Le Vendée Globe a choisi ses héros

Sébastien est tombé sur une case « Vendée Globe compte double ». Epuisé, affamé, amaigri mais heureux, il boucle son tour du monde inhumain et fabuleux, selon ses propres expressions.

C’est ainsi. Le Vendée Globe, à chacune de ses éditions, n’est pas le même pour tous les concurrents. Déjà, avant même que le départ ne soit donné, tu sais qu’il y a plusieurs VG dans le VG. Il y a le VG des bateaux NG (nouvelle génération) confiés à des skippers-super-stars, épaulés par des sponsors d’envergure. Les NG sont équipés comme ton bateau ne le sera jamais. Toutes les options sont à bord, sauf la caméra de recul, interdite pour les prétendants à la victoire finale. Les foils sont là pour avancer plus vite, toujours plus vite.

####################

__Travail à faire__
**a.** Recopiez le passage de l'extrait sur le Vendée Globe situé entre « Le Vendée Globe a » et « ses propres expressions. », ces deux bornes comprises.
**b.** D'après l'extrait sur le Vendée Globe, quel équipement est interdit aux prétendants à la victoire finale ?

__Entrées présentées__
####################

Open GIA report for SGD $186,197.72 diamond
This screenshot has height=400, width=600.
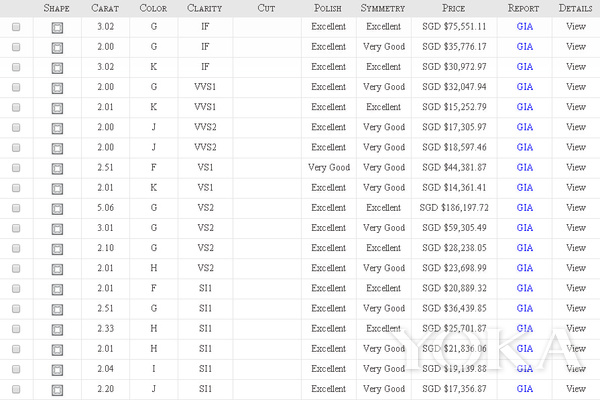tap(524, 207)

####################

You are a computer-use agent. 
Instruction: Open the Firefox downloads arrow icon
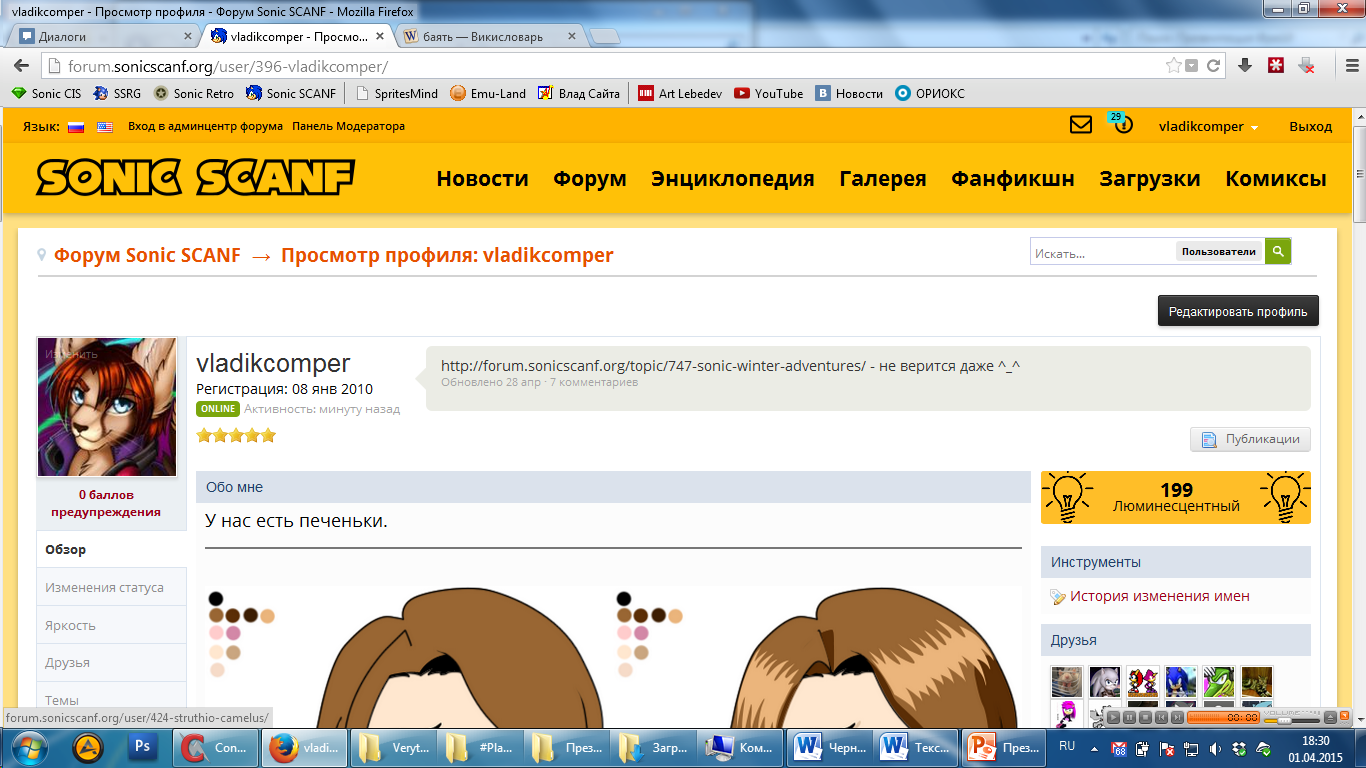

####################

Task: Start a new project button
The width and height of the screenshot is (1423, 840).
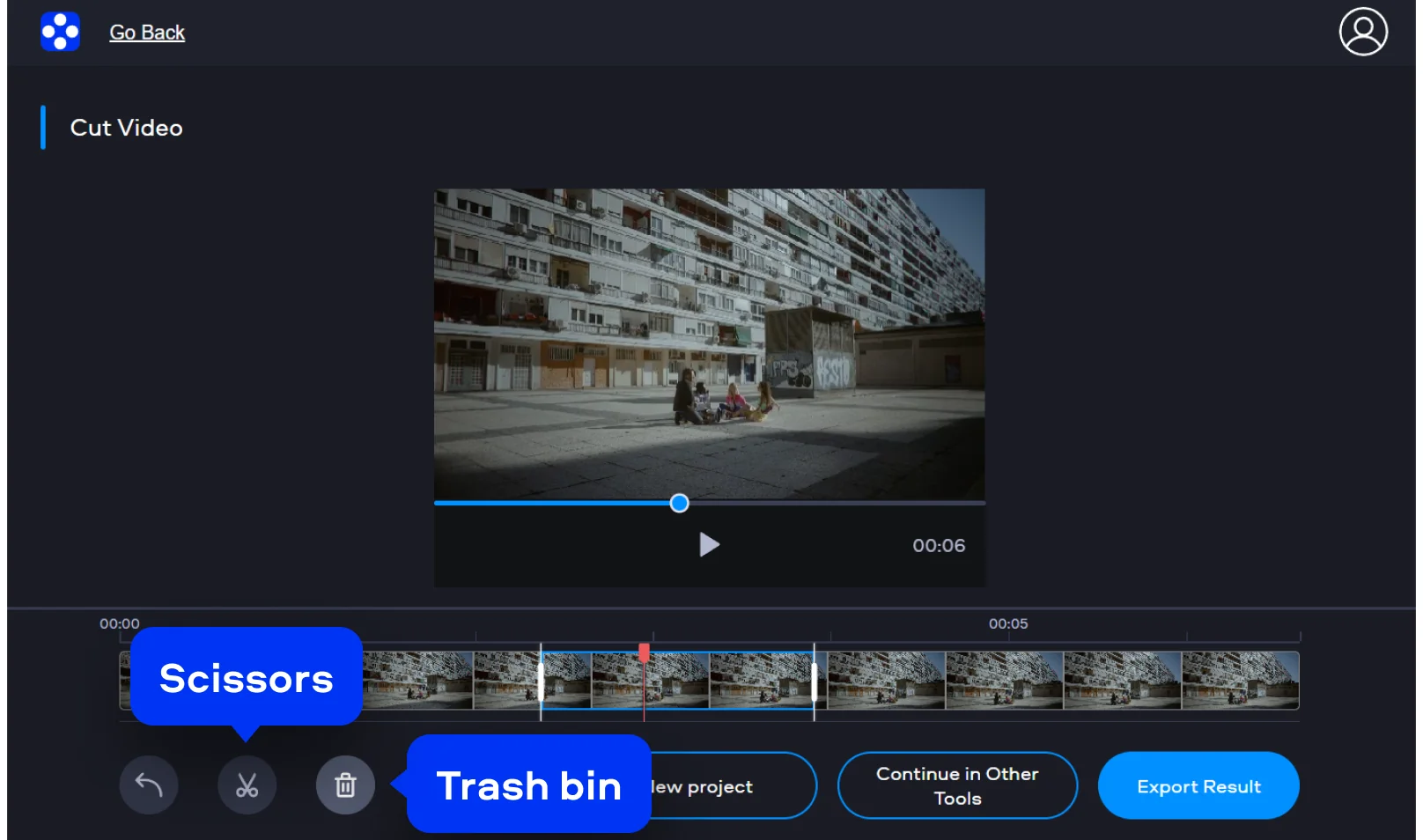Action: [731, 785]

####################

__Réponses ci-dessous__
**a.**
Le Vendée Globe a choisi ses héros

Sébastien est tombé sur une case « Vendée Globe compte double ». Epuisé, affamé, amaigri mais heureux, il boucle son tour du monde inhumain et fabuleux, selon ses propres expressions.

**b.** La caméra de recul.